§ Assignment
Make a verbatim transcription of the records, without the pictures.

§ Excerpted data
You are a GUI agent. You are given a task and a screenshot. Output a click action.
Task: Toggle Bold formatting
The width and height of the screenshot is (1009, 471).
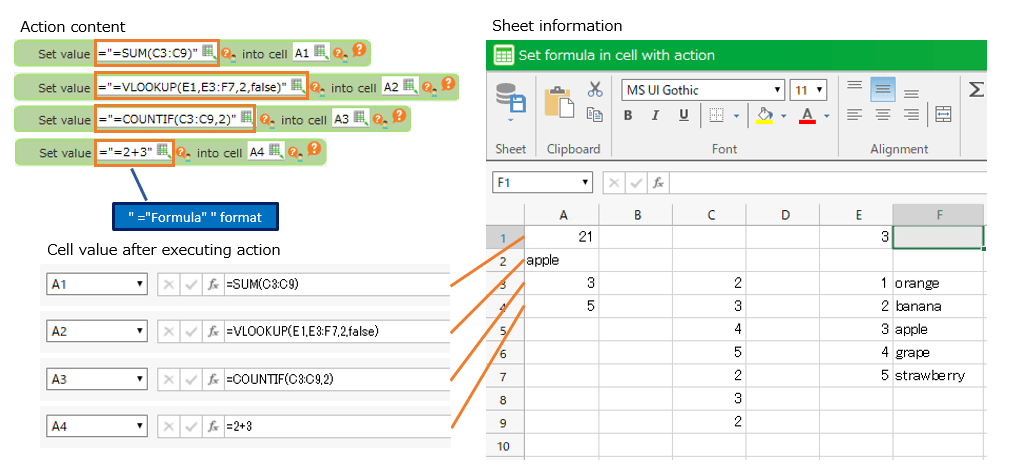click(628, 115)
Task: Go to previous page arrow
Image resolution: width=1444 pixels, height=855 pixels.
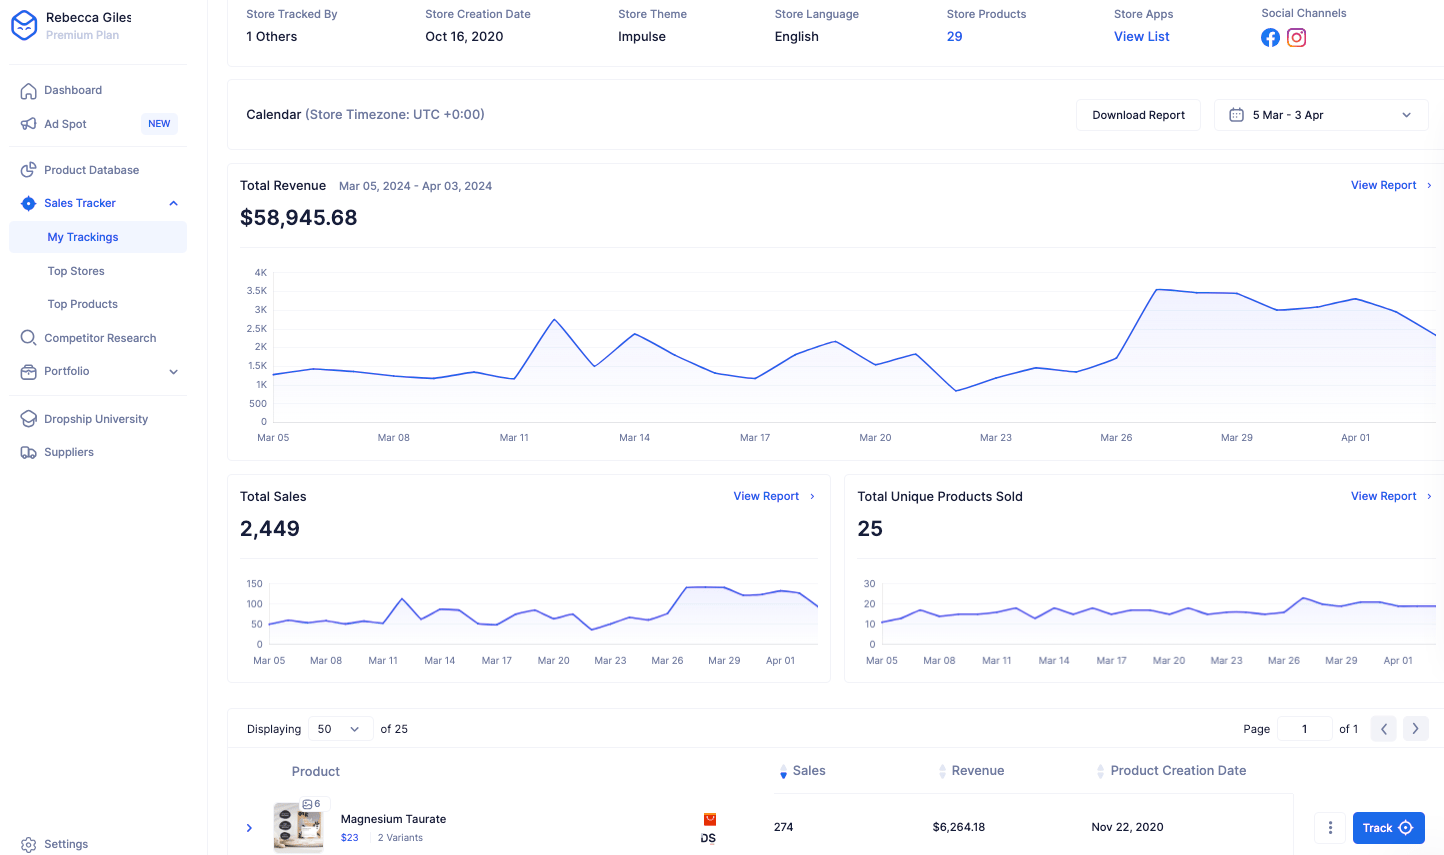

§ Problem solution
You are a GUI agent. You are given a task and a screenshot. Output a click action.
Task: Toggle Bold formatting
The width and height of the screenshot is (1009, 471).
click(628, 115)
Task: Go to previous page arrow
Image resolution: width=1444 pixels, height=855 pixels.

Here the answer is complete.